_Tâches à réaliser_.
• A. Modifiez le texte sur le spectacle : reprenez-en le passage allant de « Lorsque la définition » jusqu'à « une définition stable. » inclus, en remplaçant « hypertexte » par « schéma ».
• B. Condensez en une seule phrase le paragraphe du texte sur le spectacle qui commence par « Lorsque la définition du mot », en conservant ses idées principales.

_Extrait source_.

À propos du spectacle

sur l'indexicalité de la société du spectacle



Prenons l'exemple du terme "spectacle", utilisé par Guy Debord dans son livre "la société du spectacle".

Lorsque la définition du mot "spectacle" dérive pour devenir quelque chose d'ambigu et d'indéfinissable. Lorsque le terme contient plus que ce qu'il est sensé dire et où la variation du sens émerge des différents contextes pour proposer à chaque fois quelque chose de nouveau. Ce terme que l'on cherche à définir subit les effets d'une indexicalité.

On peut essayer de retrouver le champ lexical pour contourner toutes ces ambiguïtés et faire une représentation des définitions, ou bien se servir d'un hypertexte pour visualiser le métalangage. Il existe peut-être une infinité de définitions possibles, on est alors confronté à l'infinitude de l'indexicalité. La tentation serait de définir le terme par lui-même dans une boucle récursive, mais là aussi on subirait le même problème. Dès lors,
il est impossible de proposer une définition stable.

Un exercice sur l'indexicalité du terme "spectacle" : Si l'on devait remettre en cause le spectacle pour le transformer en profondeur, il faudrait le remplacer par quelque chose d'autre qui deviendrait peut être un nouveau spectacle. Par quel genre de spectacle peut-on remplacer le spectacle ? Que dire de l'effondrement du spectacle par le spectacle de sa propre déchéance ? Et s'il y avait d'autres spectacles au-dessus du spectacle, emboîtement de réalités et de complexités pour un spectacle du spectacle dans le spectacle ?


Guy Debord, La société du spectacle (1967), extraits


69
Dans l'image de l'unification heureuse de la société par la consommation, la division réelle est seulement suspendue jusqu'au prochain non-accomplissement dans le consommable. Chaque produit particulier qui doit représenter l'espoir d'un raccourci fulgurant pour accéder enfin à la terre promise de la consommation totale est présenté cérémonieusement à son tour comme la singularité décisive. Mais comme dans le cas de la diffusion instantanée des modes de prénoms apparemment aristocratiques qui vont se trouver portés par presque tous les individus du même âge, l'objet dont on attend un pouvoir singulier n'a pu être proposé à la dévotion des masses que parce qu'il avait été tiré à un assez grand nombre d'exemplaires pour être consommé massivement. Le caractère prestigieux de ce produit quelconque ne lui vient que d'avoir été placé un moment au centre de la vie sociale, comme le mystère révélé de la finalité de la production. L'objet qui était prestigieux dans le spectacle devient vulgaire à l'instant où il entre chez ce consommateur, en même temps que chez tous les autres. Il révèle trop tard sa pauvreté essentielle, qu'il tient naturellement de la misère de sa production. Mais déjà c'est un autre objet qui porte la justification du système et l'exigence d'être reconnu.

70
L'imposture de la satisfaction doit se dénoncer d'elle-même en se remplaçant, en suivant le changement des produits et celui des conditions générales de la production. Ce qui a affirmé avec la plus parfaite impudence sa propre excellence définitive change pourtant, dans le spectacle diffus, mais aussi dans le spectacle concentré, et c'est le système seul qui doit continuer : Staline comme la marchandise démodée sont dénoncés par ceux-là mêmes qui les ont imposés. Chaque nouveau mensonge de la publicité est aussi l'aveu de son mensonge précédent. Chaque écroulement d'une figure du pouvoir totalitaire révèle la communauté illusoire qui l'approuvait unanimement, et qui n'était qu'un agglomérat de solitudes sans illusion.

_Extrait de données_.
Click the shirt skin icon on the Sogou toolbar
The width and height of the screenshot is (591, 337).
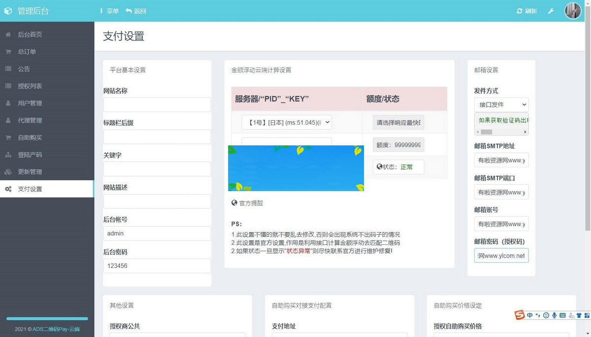[x=579, y=315]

_Réponses complètes_.
• A.
Lorsque la définition du mot "spectacle" dérive pour devenir quelque chose d'ambigu et d'indéfinissable. Lorsque le terme contient plus que ce qu'il est sensé dire et où la variation du sens émerge des différents contextes pour proposer à chaque fois quelque chose de nouveau. Ce terme que l'on cherche à définir subit les effets d'une indexicalité.

On peut essayer de retrouver le champ lexical pour contourner toutes ces ambiguïtés et faire une représentation des définitions, ou bien se servir d'un schéma pour visualiser le métalangage. Il existe peut-être une infinité de définitions possibles, on est alors confronté à l'infinitude de l'indexicalité. La tentation serait de définir le terme par lui-même dans une boucle récursive, mais là aussi on subirait le même problème. Dès lors,
il est impossible de proposer une définition stable.

• B. Le terme « spectacle » subit les effets d'une indexicalité lorsque sa définition dérive vers l'ambigu et l'indéfinissable, qu'il contient davantage que ce qu'il doit dire et que son sens varie selon les contextes, pour proposer chaque fois quelque chose de nouveau.